** BLOC DE TEXTE **
+ + + + + + +

OTAGES ET GEÔLIERS
Vincent HERVOUET

Le retour des otages est une scène devenue classique dans le rituel national français bien que sans équivalent dans les autres démocraties, comme le défilé du 14 juillet ou les voeux du Président.

Sur le tarmac de l’aéroport militaire de Villacoublay, quatre reporters disparus entre Alep et Raqqa ont atterri pendant le week-end de Pâques.

Comme d’habitude, ils ont été accueillis par le chef de l’Etat venu en personne se distraire des mauvaises nouvelles qui l’assaillent à l’Elysée.

Les familles ont fêté les rescapés, émissions spéciales sur toutes les antennes et émotion garantie.

Le calendrier était heureux : le dimanche de Pâques, les chrétiens célèbrent la résurrection et la sortie du tombeau de Jésus.

Or les otages de Syrie ont passé dix mois enfermés dans des caves et leur libération est aussi un retour à la vie.

Pour filer la métaphore, on ajoutera qu’ils ont été gardés par des Judas, puisque leurs geôliers parlaient français entre eux.

Les confrères qui ont été affamés, battus, enchainés pendant des semaines les uns aux autres, privés de toute hygiène pendant de longs mois, soumis à des simulacres d’exécution, ont donc endurés cette torture de gardes qui étaient sans doute leurs compatriotes….

La leçon est amère.

Surtout pour Didier François, le vétéran et le porteparole du groupe qui fut jadis l’un des cofondateurs de « Sos racisme ».

Les trois mousquetaires de l’information qui sont quatre comme dans le roman d’Alexandre Dumas sont restés très discrets sur cette question.

+ + + + + + +

** ENTRÉES BRUTES **
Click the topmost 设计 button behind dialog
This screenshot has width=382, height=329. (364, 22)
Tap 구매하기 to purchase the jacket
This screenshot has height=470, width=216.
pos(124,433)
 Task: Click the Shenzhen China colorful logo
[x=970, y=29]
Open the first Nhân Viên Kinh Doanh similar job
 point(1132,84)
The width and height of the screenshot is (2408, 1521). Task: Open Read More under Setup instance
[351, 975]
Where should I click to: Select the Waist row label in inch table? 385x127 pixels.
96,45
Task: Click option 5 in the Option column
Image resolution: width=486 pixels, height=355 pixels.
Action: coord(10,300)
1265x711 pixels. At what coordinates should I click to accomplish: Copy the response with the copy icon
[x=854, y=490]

+ + + + + + +

** CONSIGNE **
Dans la chronique sur le retour des otages, pour quelle raison l'auteur estime-t-il que « le calendrier était heureux » ? Répondez en une à trois phrases.

** RÉPONSE **
Les reporters ont atterri pendant le week-end de Pâques, alors que le dimanche de Pâques les chrétiens célèbrent la résurrection de Jésus et sa sortie du tombeau. Or les otages de Syrie avaient passé dix mois enfermés dans des caves, de sorte que leur libération est, elle aussi, un retour à la vie.